What I Owe to the Ancients

  1. In conclusion, a word about that world to which I sought interpretations, for which I have perhaps found a new interpretation — the ancient world. My taste, which may be the opposite of a tolerant taste, is in this case very far from saying Yes indiscriminately: it does not like to say Yes; better to say No, but best of all to say nothing. That applies to whole cultures, it applies to books — also to places and landscapes. In the end there are very few ancient books that count in my life: the most famous are not among them. My sense of style, of the epigram as a style, was awakened almost instantly when I came into contact with Sallust. Compact, severe, with as much substance as possible, a cold sarcasm toward “beautiful words” and “beautiful sentiments” — here I found myself. And even in my Zarathustra one will recognize my very serious effort to achieve a Roman style, for the aere perennius [more enduring than bronze] in style.

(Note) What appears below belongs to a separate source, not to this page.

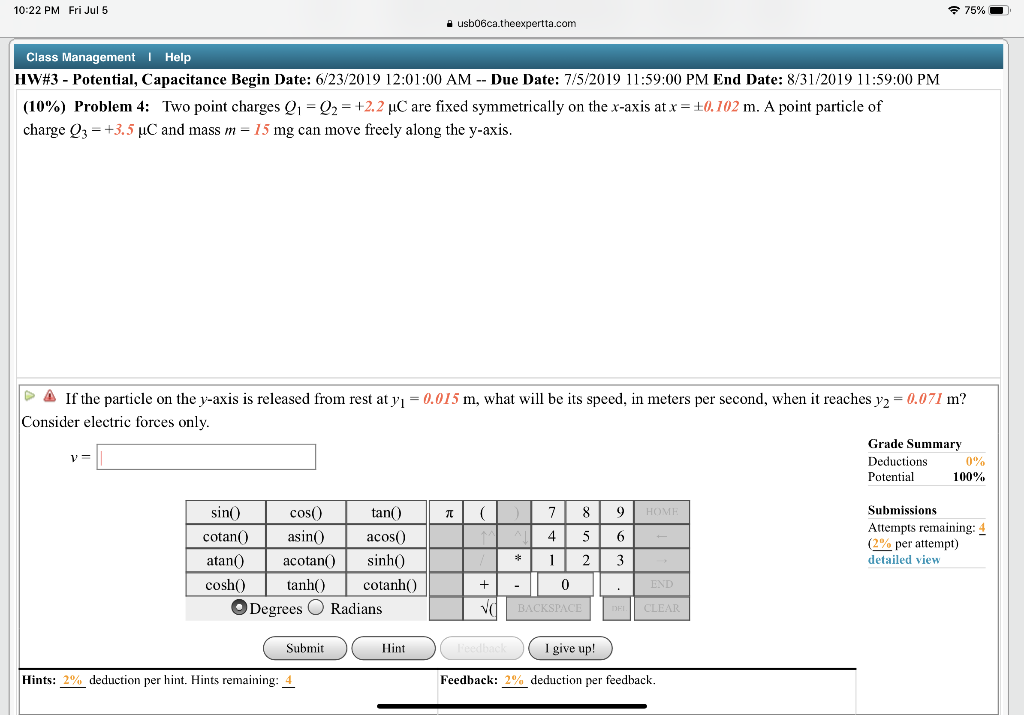The image size is (1024, 715).
Task: Select the cos() function key
Action: (305, 512)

    Nor was my experience any different in my first contact with Horace. To this day, no other poet has given me the same artistic delight that a Horatian ode gave me from the first. In certain languages that which Horace has achieved could not even be attempted. This mosaic of words, in which every word — as sound, as place, as concept — pours out its strength right and left and over the whole, this minimum in the extent and number of the signs, and the maximum thereby attained in the energy of the signs — all that is Roman and, if you will believe me, noble par excellence. All the rest of poetry becomes, in contrast, something too popular — mere sentimental blather.

  2. From the Greeks I have not at all felt similarly strong impressions, and to be blunt, they cannot mean as much to me us the Romans. We do not learn from the Greeks — their manner is too foreign and too fluid to create a commanding, “classical” effect. Who could ever have learned to write from a Greek? Who could ever have learned to write without the Romans?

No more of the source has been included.